The data:
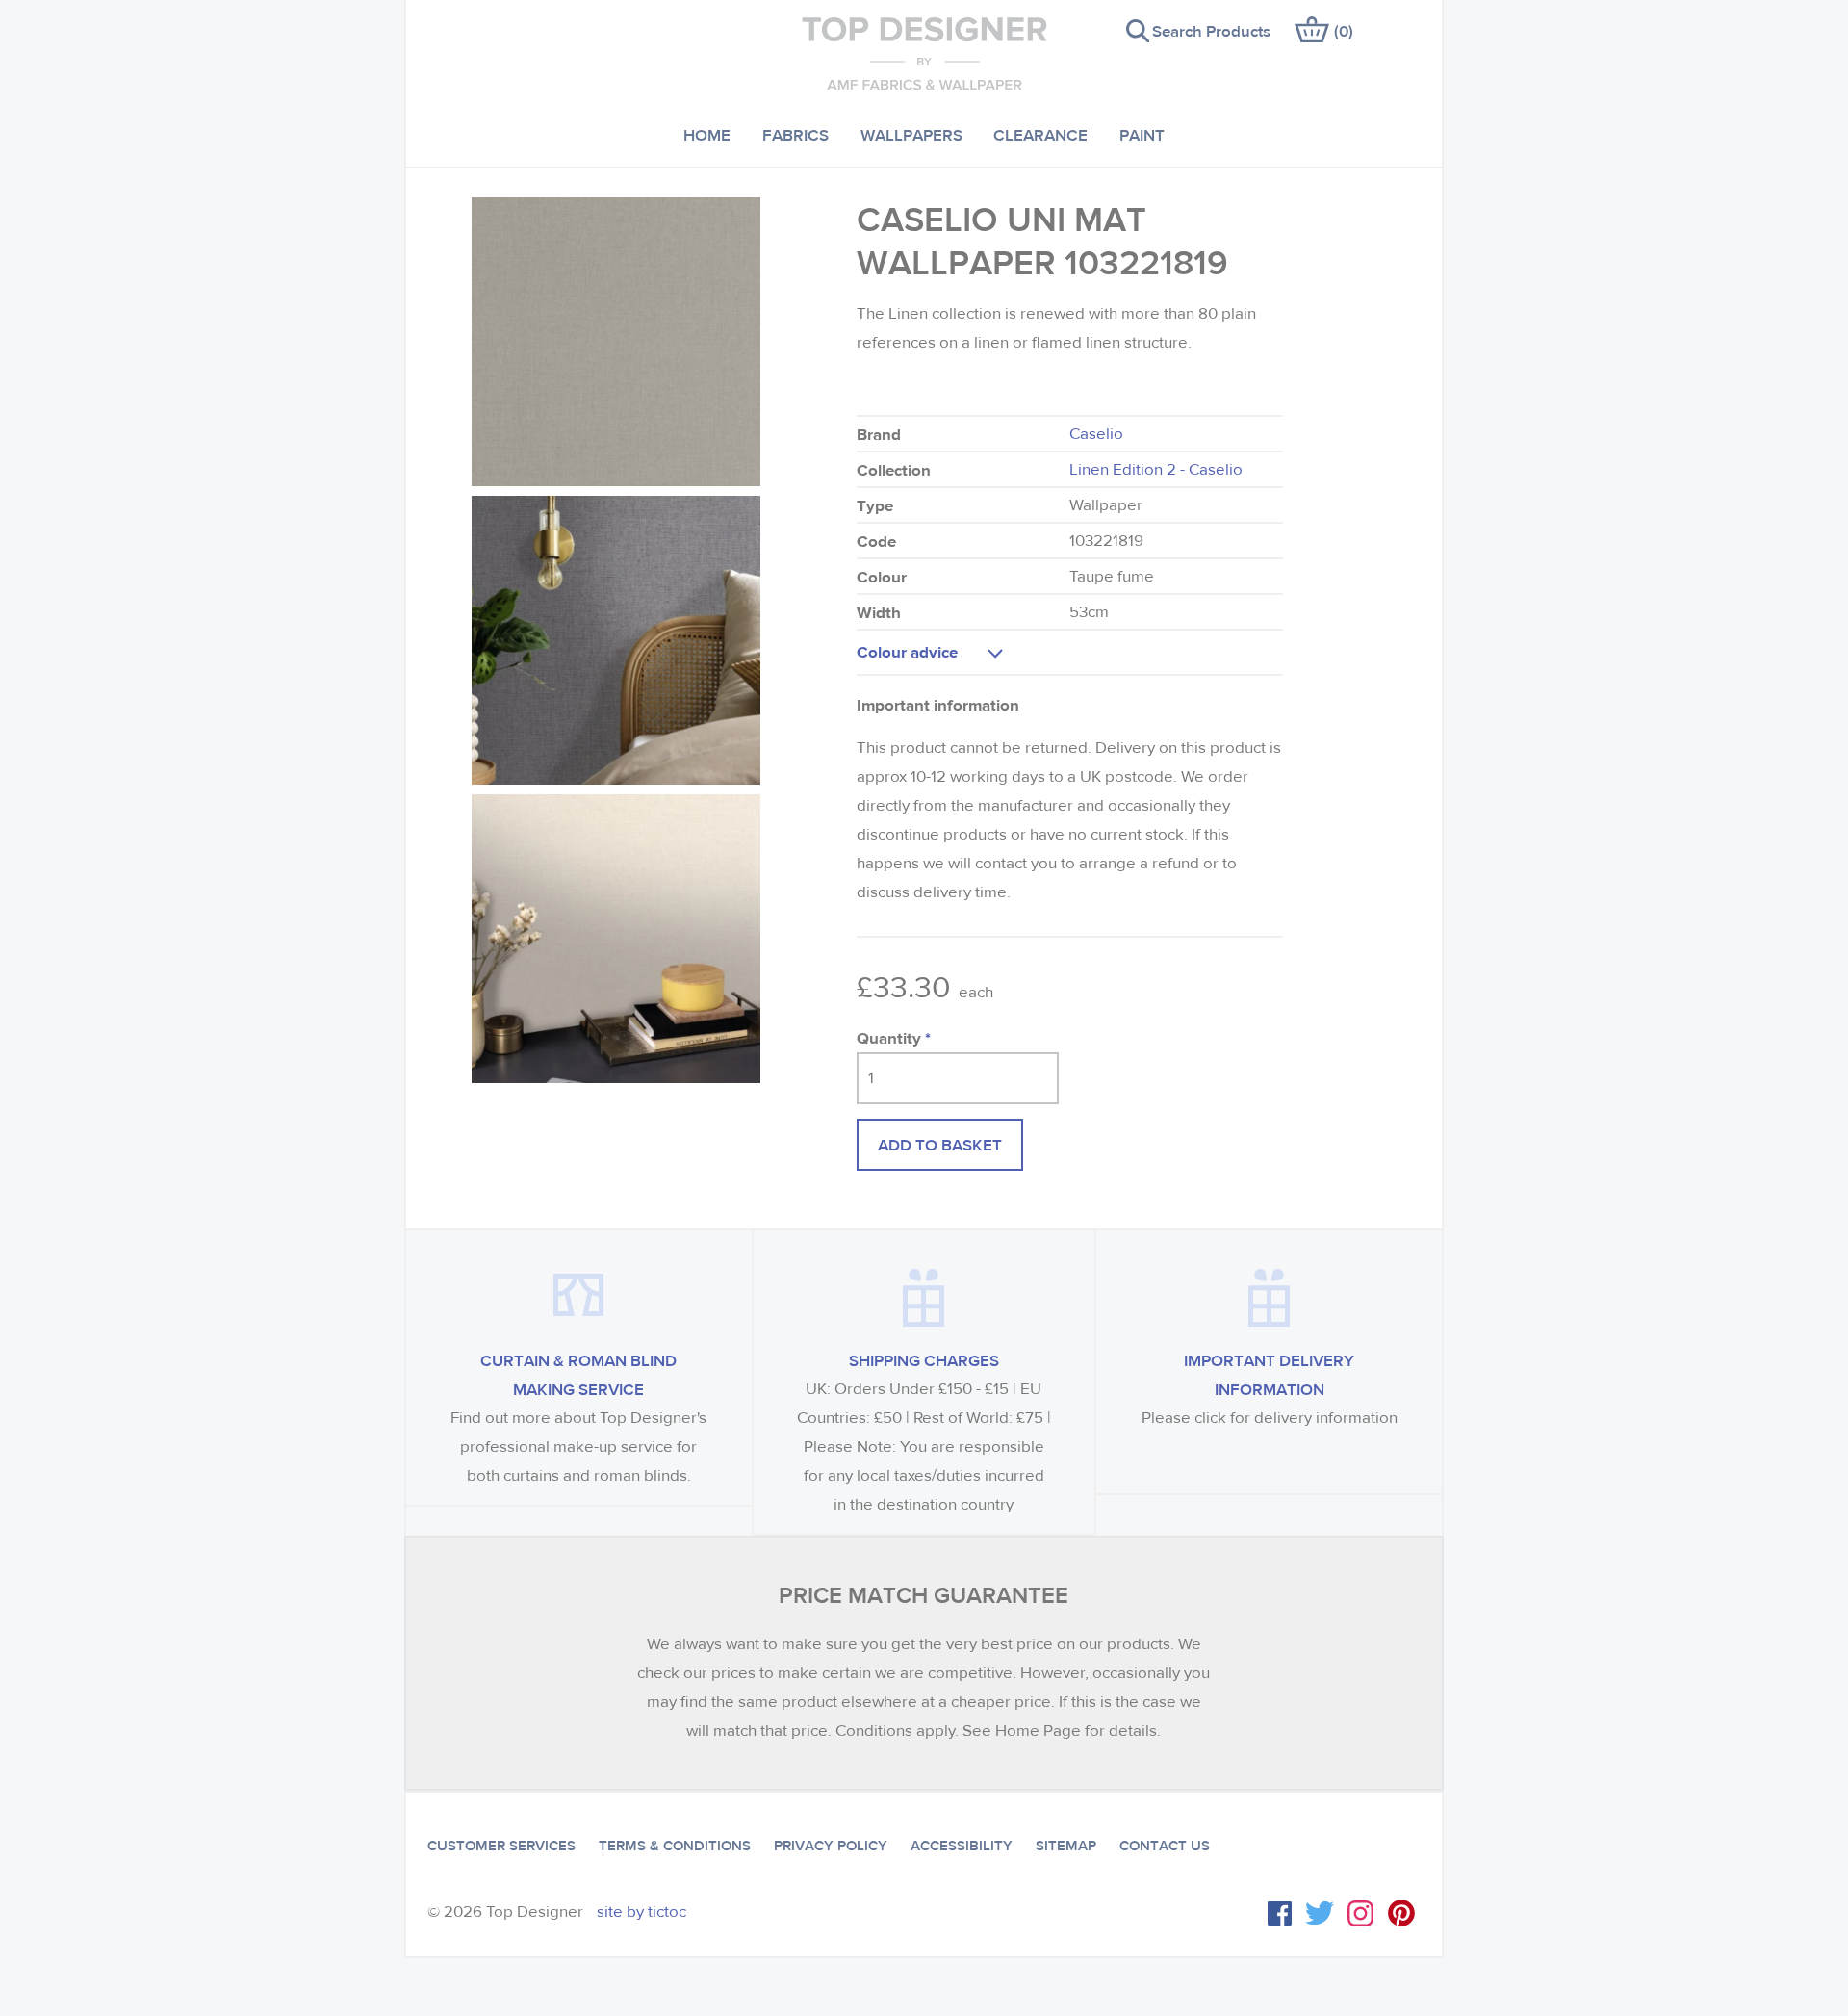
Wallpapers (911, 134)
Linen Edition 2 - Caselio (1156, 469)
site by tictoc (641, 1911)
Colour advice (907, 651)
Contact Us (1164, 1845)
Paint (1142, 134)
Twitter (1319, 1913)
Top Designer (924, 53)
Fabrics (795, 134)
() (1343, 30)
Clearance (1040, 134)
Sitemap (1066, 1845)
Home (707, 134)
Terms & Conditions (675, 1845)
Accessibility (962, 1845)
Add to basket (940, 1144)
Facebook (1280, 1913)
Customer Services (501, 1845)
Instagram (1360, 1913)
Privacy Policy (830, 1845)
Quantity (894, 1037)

...

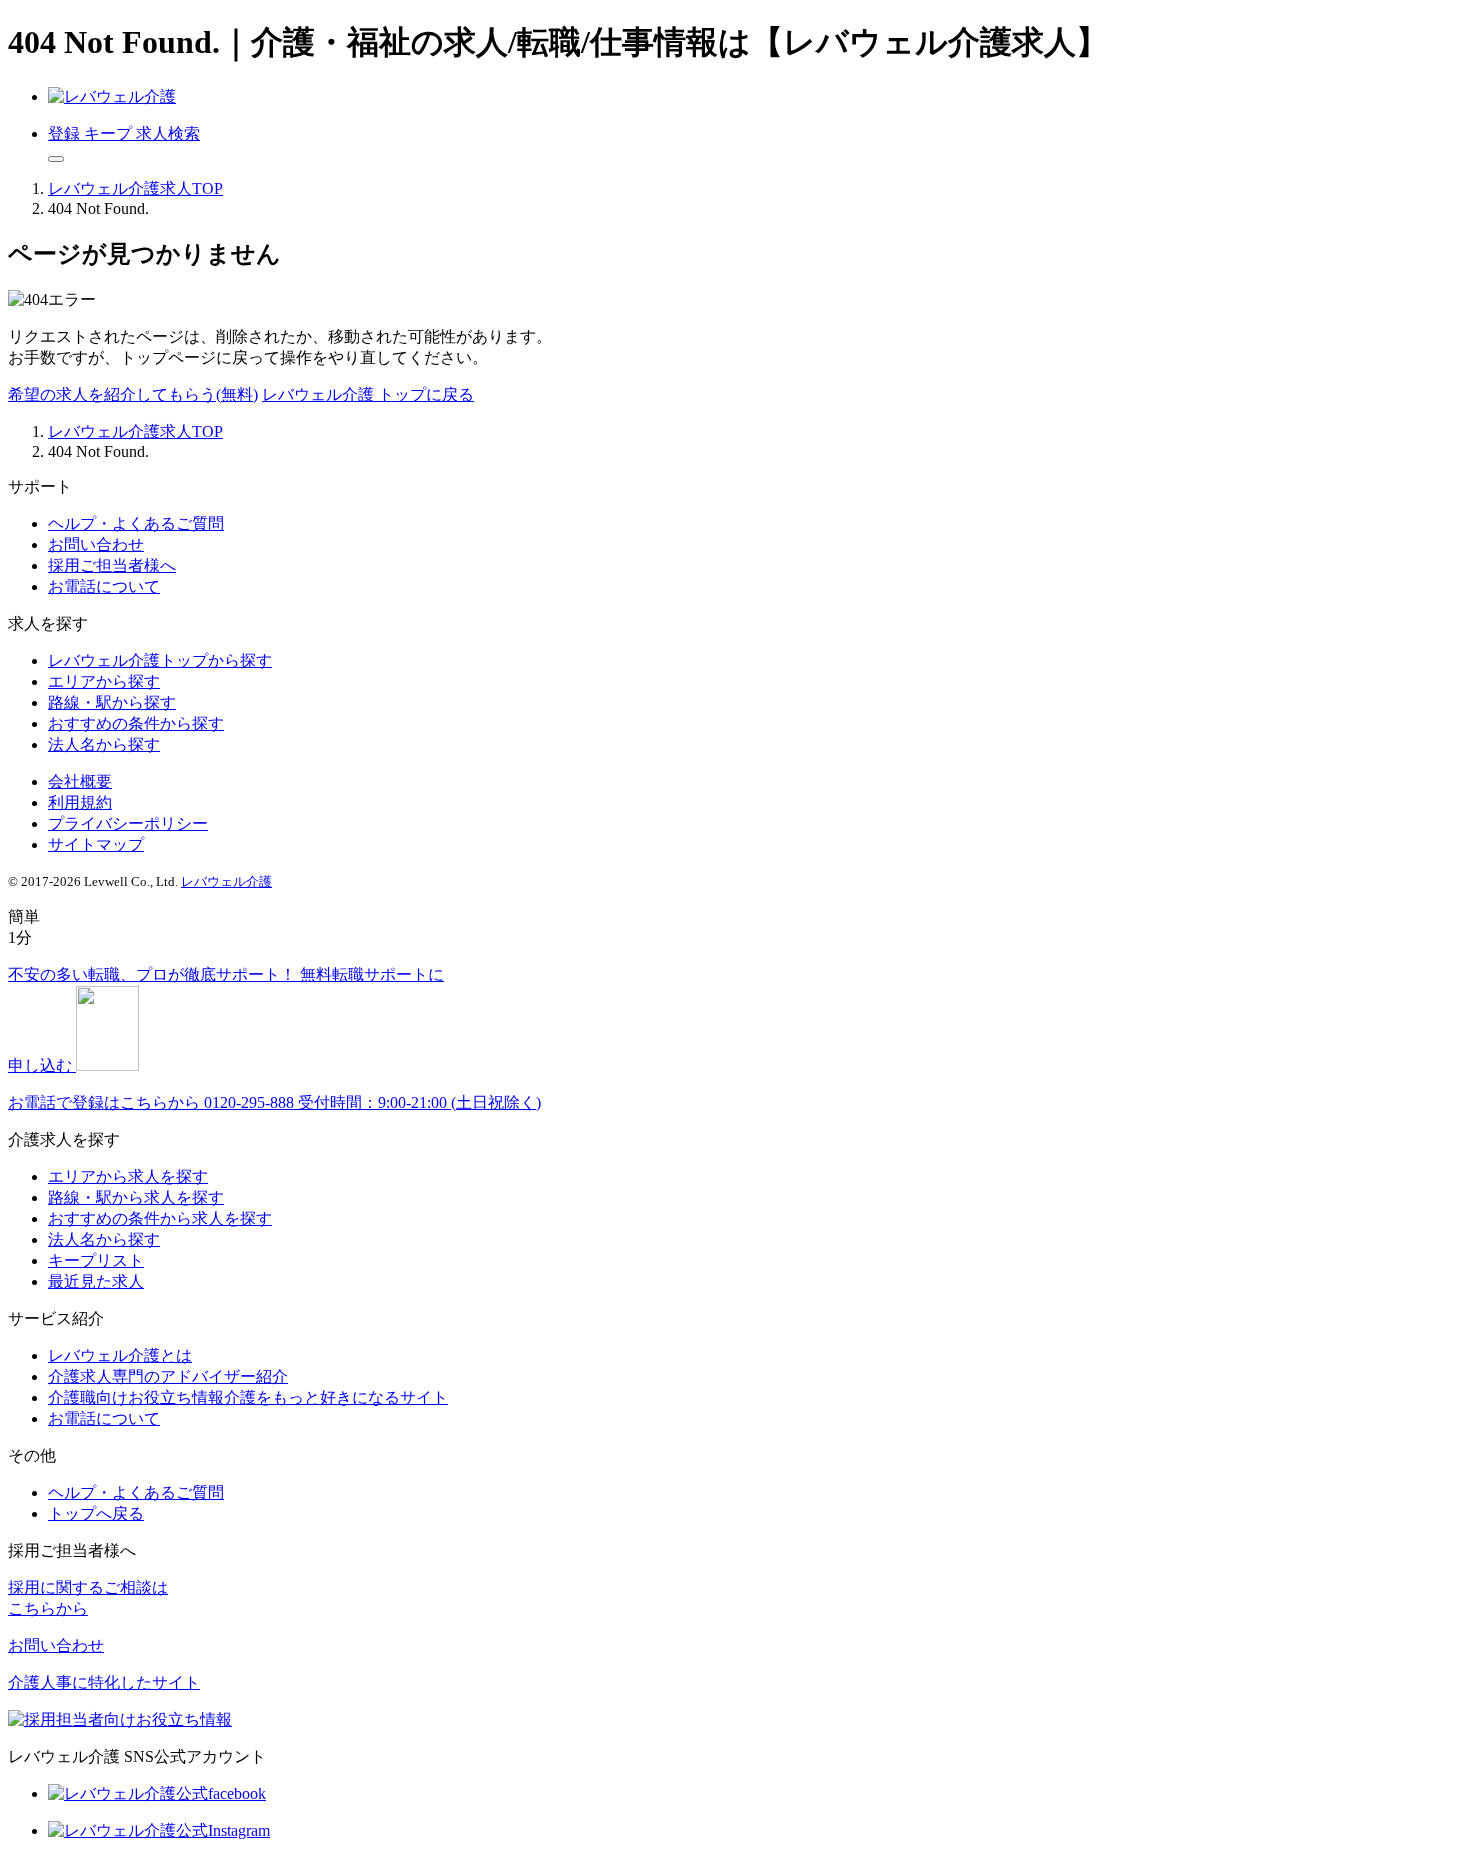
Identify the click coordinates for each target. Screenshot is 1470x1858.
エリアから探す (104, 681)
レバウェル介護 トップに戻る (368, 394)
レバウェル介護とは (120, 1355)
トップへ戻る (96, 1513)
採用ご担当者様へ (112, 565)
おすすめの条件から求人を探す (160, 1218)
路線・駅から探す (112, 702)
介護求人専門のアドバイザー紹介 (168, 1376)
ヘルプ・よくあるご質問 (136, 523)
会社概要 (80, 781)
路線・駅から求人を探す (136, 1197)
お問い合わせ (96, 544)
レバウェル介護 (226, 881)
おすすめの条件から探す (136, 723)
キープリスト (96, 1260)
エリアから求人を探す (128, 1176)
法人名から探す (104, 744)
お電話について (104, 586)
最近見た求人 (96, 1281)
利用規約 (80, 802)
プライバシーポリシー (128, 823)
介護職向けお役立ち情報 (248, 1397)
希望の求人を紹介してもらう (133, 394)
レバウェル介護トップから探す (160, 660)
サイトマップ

Activity: Look above for the line with "Wallpapers (911, 134)" and the line with "Quantity (894, 1037)". Write out those two lines and all the lines between them, exactly, and no others.

Written reply:
Wallpapers (911, 134)
Linen Edition 2 - Caselio (1156, 469)
site by tictoc (641, 1911)
Colour advice (907, 651)
Contact Us (1164, 1845)
Paint (1142, 134)
Twitter (1319, 1913)
Top Designer (924, 53)
Fabrics (795, 134)
() (1343, 30)
Clearance (1040, 134)
Sitemap (1066, 1845)
Home (707, 134)
Terms & Conditions (675, 1845)
Accessibility (962, 1845)
Add to basket (940, 1144)
Facebook (1280, 1913)
Customer Services (501, 1845)
Instagram (1360, 1913)
Privacy Policy (830, 1845)
Quantity (894, 1037)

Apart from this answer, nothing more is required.